**STATED TASK**
Can you update the entries below so that every "bolt hole" becomes "mounting hole", with everything else left unchanged?

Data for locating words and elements
## START
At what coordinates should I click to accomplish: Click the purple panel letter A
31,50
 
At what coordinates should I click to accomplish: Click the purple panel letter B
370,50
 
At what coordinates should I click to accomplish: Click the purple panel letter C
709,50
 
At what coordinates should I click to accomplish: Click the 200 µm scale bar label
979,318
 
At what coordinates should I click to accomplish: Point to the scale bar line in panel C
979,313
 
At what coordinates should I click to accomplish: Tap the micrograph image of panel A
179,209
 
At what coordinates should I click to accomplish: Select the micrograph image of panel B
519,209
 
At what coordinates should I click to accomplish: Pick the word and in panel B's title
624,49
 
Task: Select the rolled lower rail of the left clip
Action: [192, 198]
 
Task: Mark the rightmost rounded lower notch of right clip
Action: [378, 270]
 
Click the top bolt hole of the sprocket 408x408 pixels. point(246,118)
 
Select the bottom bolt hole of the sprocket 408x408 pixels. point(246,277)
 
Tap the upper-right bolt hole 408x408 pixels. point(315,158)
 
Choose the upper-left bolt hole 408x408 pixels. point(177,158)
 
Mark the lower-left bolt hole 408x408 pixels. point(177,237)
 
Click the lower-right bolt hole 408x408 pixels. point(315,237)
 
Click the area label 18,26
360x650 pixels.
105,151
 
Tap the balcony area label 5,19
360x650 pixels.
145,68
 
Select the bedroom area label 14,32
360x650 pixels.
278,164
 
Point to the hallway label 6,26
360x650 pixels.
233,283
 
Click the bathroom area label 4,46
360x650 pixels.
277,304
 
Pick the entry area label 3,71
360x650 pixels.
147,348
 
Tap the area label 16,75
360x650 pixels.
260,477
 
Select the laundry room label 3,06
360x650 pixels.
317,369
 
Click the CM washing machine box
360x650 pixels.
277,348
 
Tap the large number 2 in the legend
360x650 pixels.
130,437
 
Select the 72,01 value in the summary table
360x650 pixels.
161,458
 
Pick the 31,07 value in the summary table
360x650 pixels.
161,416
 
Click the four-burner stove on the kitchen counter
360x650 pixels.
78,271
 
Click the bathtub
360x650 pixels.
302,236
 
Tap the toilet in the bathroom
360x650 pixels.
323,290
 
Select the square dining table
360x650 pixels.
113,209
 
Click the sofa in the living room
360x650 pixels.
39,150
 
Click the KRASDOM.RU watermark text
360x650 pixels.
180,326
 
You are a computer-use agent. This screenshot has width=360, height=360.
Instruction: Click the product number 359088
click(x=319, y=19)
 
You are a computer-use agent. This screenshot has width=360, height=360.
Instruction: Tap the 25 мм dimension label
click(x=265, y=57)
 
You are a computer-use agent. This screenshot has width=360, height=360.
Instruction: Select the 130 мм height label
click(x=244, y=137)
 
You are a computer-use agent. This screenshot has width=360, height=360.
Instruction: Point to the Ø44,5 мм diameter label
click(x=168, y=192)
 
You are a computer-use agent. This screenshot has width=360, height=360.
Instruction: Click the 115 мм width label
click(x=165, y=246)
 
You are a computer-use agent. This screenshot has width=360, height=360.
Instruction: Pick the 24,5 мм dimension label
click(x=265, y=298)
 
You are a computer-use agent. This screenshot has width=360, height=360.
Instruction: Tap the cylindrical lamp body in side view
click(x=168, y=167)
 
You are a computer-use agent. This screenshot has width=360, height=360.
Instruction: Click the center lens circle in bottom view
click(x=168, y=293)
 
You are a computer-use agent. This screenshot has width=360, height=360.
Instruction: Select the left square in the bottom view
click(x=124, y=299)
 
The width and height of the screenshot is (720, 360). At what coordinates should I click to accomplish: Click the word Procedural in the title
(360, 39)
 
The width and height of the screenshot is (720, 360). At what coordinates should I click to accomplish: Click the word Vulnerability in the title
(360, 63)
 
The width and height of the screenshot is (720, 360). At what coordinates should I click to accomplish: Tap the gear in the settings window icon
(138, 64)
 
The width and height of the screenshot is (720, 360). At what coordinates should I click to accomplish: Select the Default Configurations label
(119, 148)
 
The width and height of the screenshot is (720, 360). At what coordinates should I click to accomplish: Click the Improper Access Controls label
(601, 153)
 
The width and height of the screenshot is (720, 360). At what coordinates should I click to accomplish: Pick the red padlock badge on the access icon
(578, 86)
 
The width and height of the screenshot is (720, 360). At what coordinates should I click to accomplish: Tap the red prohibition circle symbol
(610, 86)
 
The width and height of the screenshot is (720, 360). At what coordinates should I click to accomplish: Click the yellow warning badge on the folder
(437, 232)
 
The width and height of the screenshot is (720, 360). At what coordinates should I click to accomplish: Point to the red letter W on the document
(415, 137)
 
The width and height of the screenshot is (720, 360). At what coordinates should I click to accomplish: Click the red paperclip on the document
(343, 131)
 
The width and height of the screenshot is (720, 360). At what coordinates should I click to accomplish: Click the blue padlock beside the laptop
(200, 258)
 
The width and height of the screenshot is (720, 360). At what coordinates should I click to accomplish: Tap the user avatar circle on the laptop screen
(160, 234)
## END
**OUTPUT BELOW**
At what coordinates should I click to accomplish: Click the purple panel letter A
31,50
 
At what coordinates should I click to accomplish: Click the purple panel letter B
370,50
 
At what coordinates should I click to accomplish: Click the purple panel letter C
709,50
 
At what coordinates should I click to accomplish: Click the 200 µm scale bar label
979,318
 
At what coordinates should I click to accomplish: Point to the scale bar line in panel C
979,313
 
At what coordinates should I click to accomplish: Tap the micrograph image of panel A
179,209
 
At what coordinates should I click to accomplish: Select the micrograph image of panel B
519,209
 
At what coordinates should I click to accomplish: Pick the word and in panel B's title
624,49
 
Task: Select the rolled lower rail of the left clip
Action: [192, 198]
 
Task: Mark the rightmost rounded lower notch of right clip
Action: [378, 270]
 
Click the top mounting hole of the sprocket 408x408 pixels. point(246,118)
 
Select the bottom mounting hole of the sprocket 408x408 pixels. point(246,277)
 
Tap the upper-right mounting hole 408x408 pixels. point(315,158)
 
Choose the upper-left mounting hole 408x408 pixels. point(177,158)
 
Mark the lower-left mounting hole 408x408 pixels. point(177,237)
 
Click the lower-right mounting hole 408x408 pixels. point(315,237)
 
Click the area label 18,26
360x650 pixels.
105,151
 
Tap the balcony area label 5,19
360x650 pixels.
145,68
 
Select the bedroom area label 14,32
360x650 pixels.
278,164
 
Point to the hallway label 6,26
360x650 pixels.
233,283
 
Click the bathroom area label 4,46
360x650 pixels.
277,304
 
Pick the entry area label 3,71
360x650 pixels.
147,348
 
Tap the area label 16,75
360x650 pixels.
260,477
 
Select the laundry room label 3,06
360x650 pixels.
317,369
 
Click the CM washing machine box
360x650 pixels.
277,348
 
Tap the large number 2 in the legend
360x650 pixels.
130,437
 
Select the 72,01 value in the summary table
360x650 pixels.
161,458
 
Pick the 31,07 value in the summary table
360x650 pixels.
161,416
 
Click the four-burner stove on the kitchen counter
360x650 pixels.
78,271
 
Click the bathtub
360x650 pixels.
302,236
 
Tap the toilet in the bathroom
360x650 pixels.
323,290
 
Select the square dining table
360x650 pixels.
113,209
 
Click the sofa in the living room
360x650 pixels.
39,150
 
Click the KRASDOM.RU watermark text
360x650 pixels.
180,326
 
You are a computer-use agent. This screenshot has width=360, height=360.
Instruction: Click the product number 359088
click(x=319, y=19)
 
You are a computer-use agent. This screenshot has width=360, height=360.
Instruction: Tap the 25 мм dimension label
click(x=265, y=57)
 
You are a computer-use agent. This screenshot has width=360, height=360.
Instruction: Select the 130 мм height label
click(x=244, y=137)
 
You are a computer-use agent. This screenshot has width=360, height=360.
Instruction: Point to the Ø44,5 мм diameter label
click(x=168, y=192)
 
You are a computer-use agent. This screenshot has width=360, height=360.
Instruction: Click the 115 мм width label
click(x=165, y=246)
 
You are a computer-use agent. This screenshot has width=360, height=360.
Instruction: Pick the 24,5 мм dimension label
click(x=265, y=298)
 
You are a computer-use agent. This screenshot has width=360, height=360.
Instruction: Tap the cylindrical lamp body in side view
click(x=168, y=167)
 
You are a computer-use agent. This screenshot has width=360, height=360.
Instruction: Click the center lens circle in bottom view
click(x=168, y=293)
 
You are a computer-use agent. This screenshot has width=360, height=360.
Instruction: Select the left square in the bottom view
click(x=124, y=299)
 
The width and height of the screenshot is (720, 360). At what coordinates should I click to accomplish: Click the word Procedural in the title
(360, 39)
 
The width and height of the screenshot is (720, 360). At what coordinates should I click to accomplish: Click the word Vulnerability in the title
(360, 63)
 
The width and height of the screenshot is (720, 360). At what coordinates should I click to accomplish: Tap the gear in the settings window icon
(138, 64)
 
The width and height of the screenshot is (720, 360). At what coordinates should I click to accomplish: Select the Default Configurations label
(119, 148)
 
The width and height of the screenshot is (720, 360). At what coordinates should I click to accomplish: Click the Improper Access Controls label
(601, 153)
 
The width and height of the screenshot is (720, 360). At what coordinates should I click to accomplish: Pick the red padlock badge on the access icon
(578, 86)
 
The width and height of the screenshot is (720, 360). At what coordinates should I click to accomplish: Tap the red prohibition circle symbol
(610, 86)
 
The width and height of the screenshot is (720, 360). At what coordinates should I click to accomplish: Click the yellow warning badge on the folder
(437, 232)
 
The width and height of the screenshot is (720, 360). At what coordinates should I click to accomplish: Point to the red letter W on the document
(415, 137)
 
The width and height of the screenshot is (720, 360). At what coordinates should I click to accomplish: Click the red paperclip on the document
(343, 131)
 
The width and height of the screenshot is (720, 360). At what coordinates should I click to accomplish: Click the blue padlock beside the laptop
(200, 258)
 
The width and height of the screenshot is (720, 360). At what coordinates should I click to accomplish: Tap the user avatar circle on the laptop screen
(160, 234)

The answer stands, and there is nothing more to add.